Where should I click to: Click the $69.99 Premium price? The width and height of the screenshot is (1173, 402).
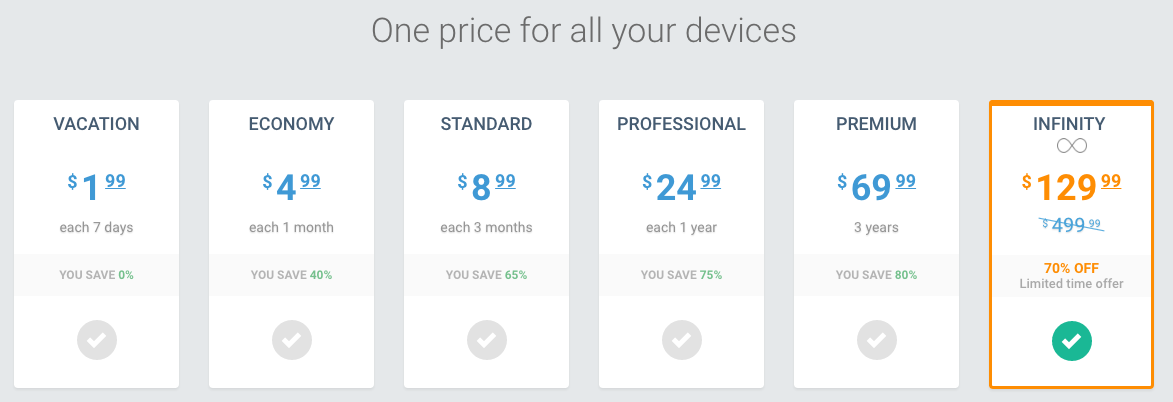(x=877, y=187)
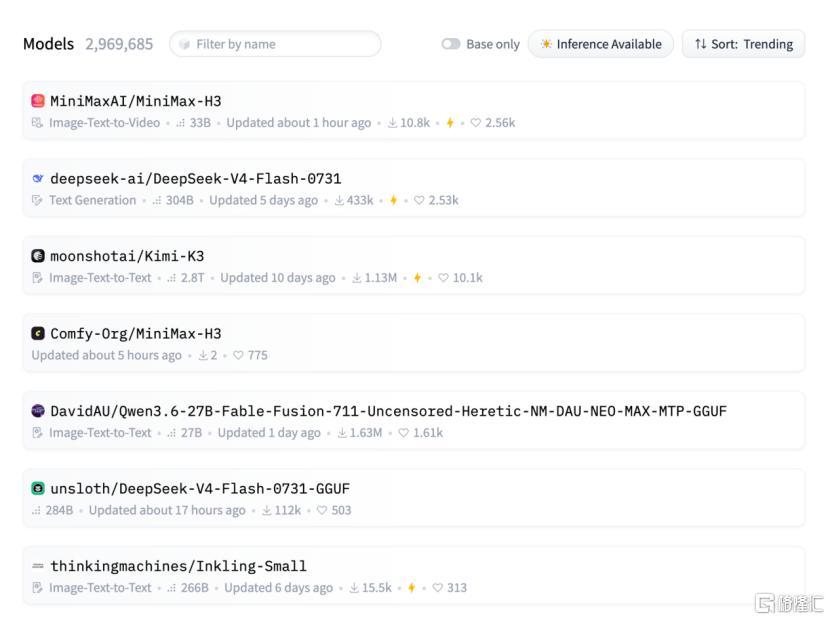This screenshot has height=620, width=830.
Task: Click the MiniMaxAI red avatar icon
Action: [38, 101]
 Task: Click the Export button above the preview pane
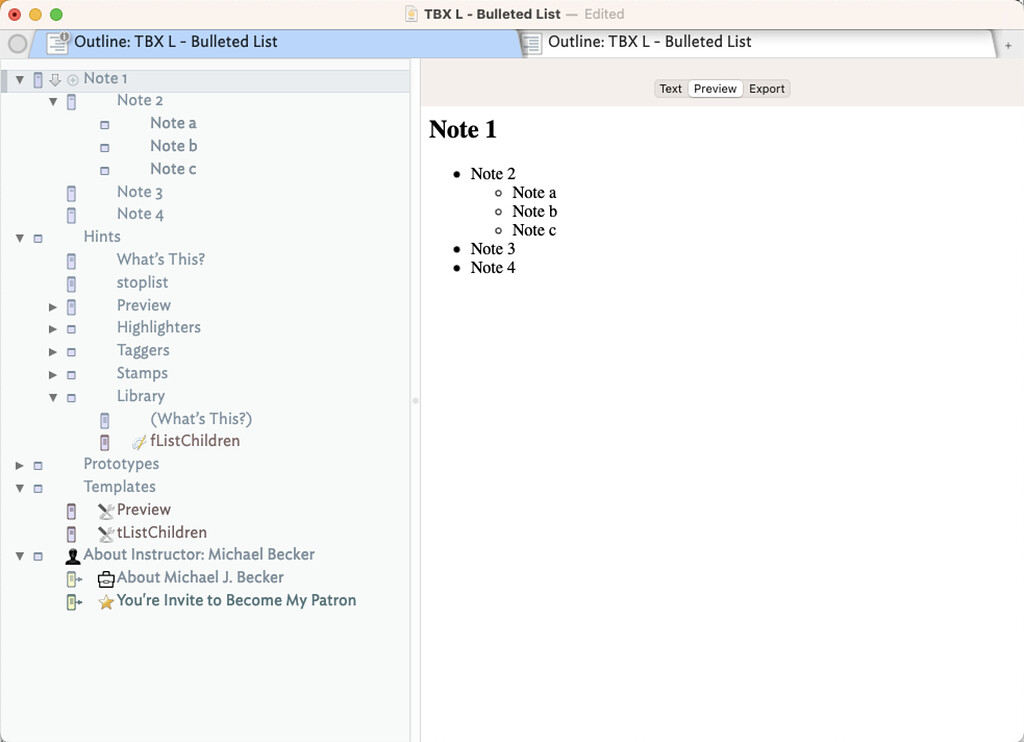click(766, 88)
----------------------------------------
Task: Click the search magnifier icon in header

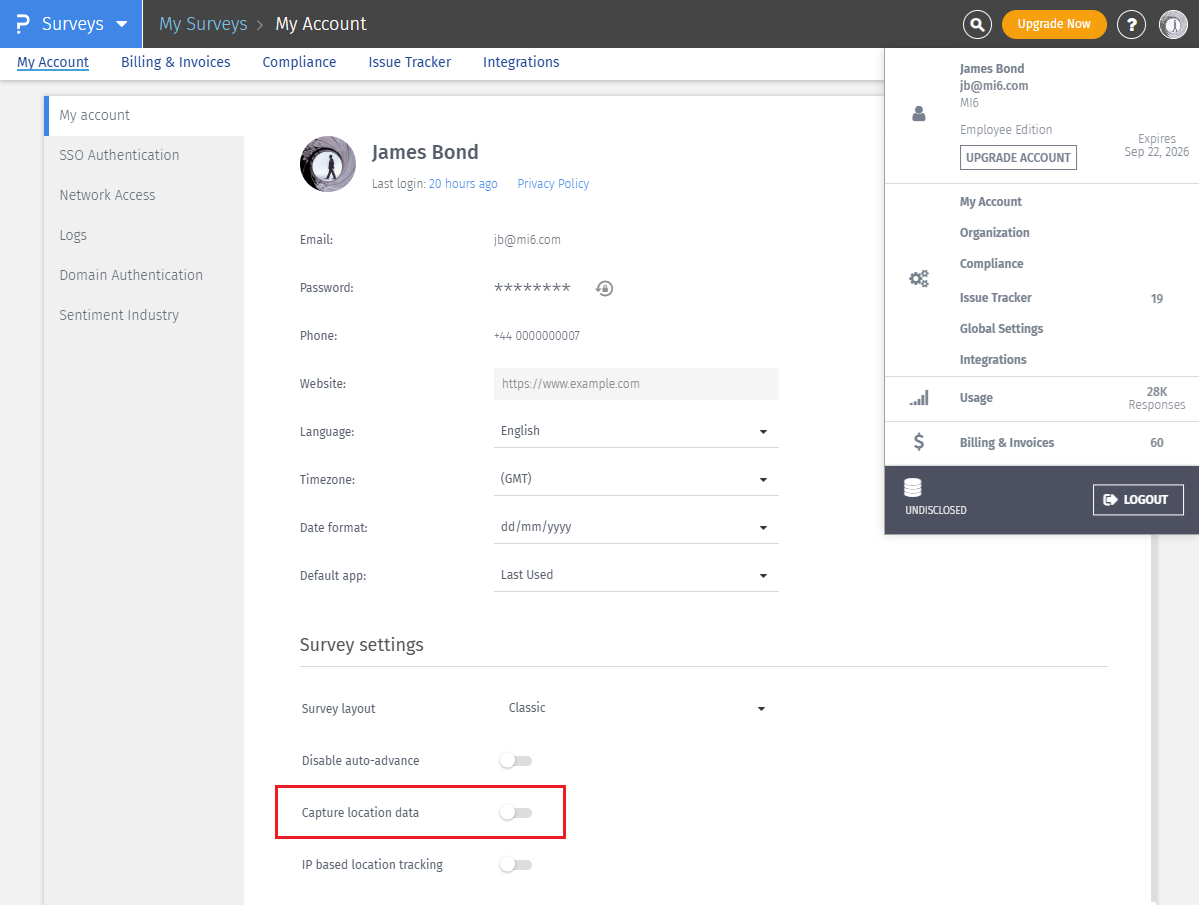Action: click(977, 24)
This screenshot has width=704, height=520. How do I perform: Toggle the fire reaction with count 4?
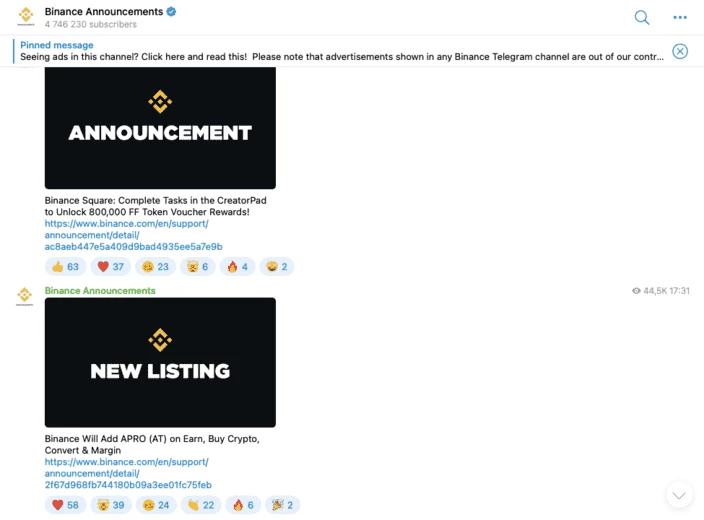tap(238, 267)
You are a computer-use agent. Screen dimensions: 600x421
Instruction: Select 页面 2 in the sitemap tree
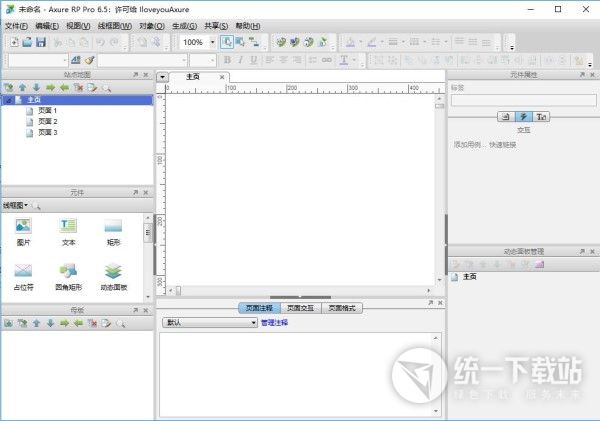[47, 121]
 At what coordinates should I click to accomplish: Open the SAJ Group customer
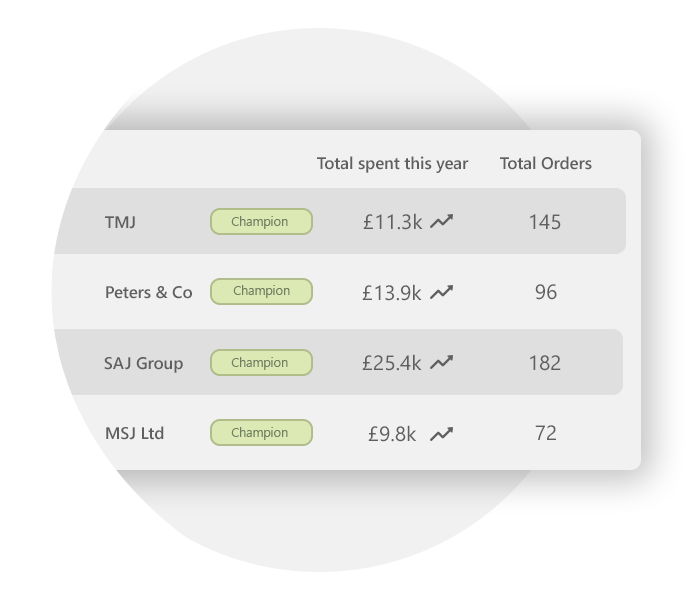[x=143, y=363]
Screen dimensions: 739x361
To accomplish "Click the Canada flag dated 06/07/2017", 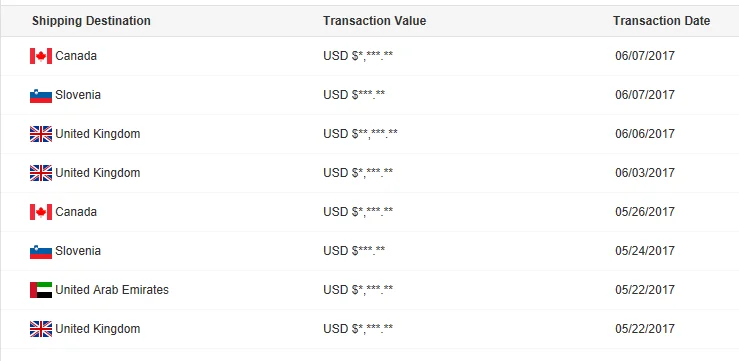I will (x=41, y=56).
----------------------------------------
**What is needed**
Only one number is needed: please count the lines of the entries above in which the string "dimensions" occurs.

**Written answer**
2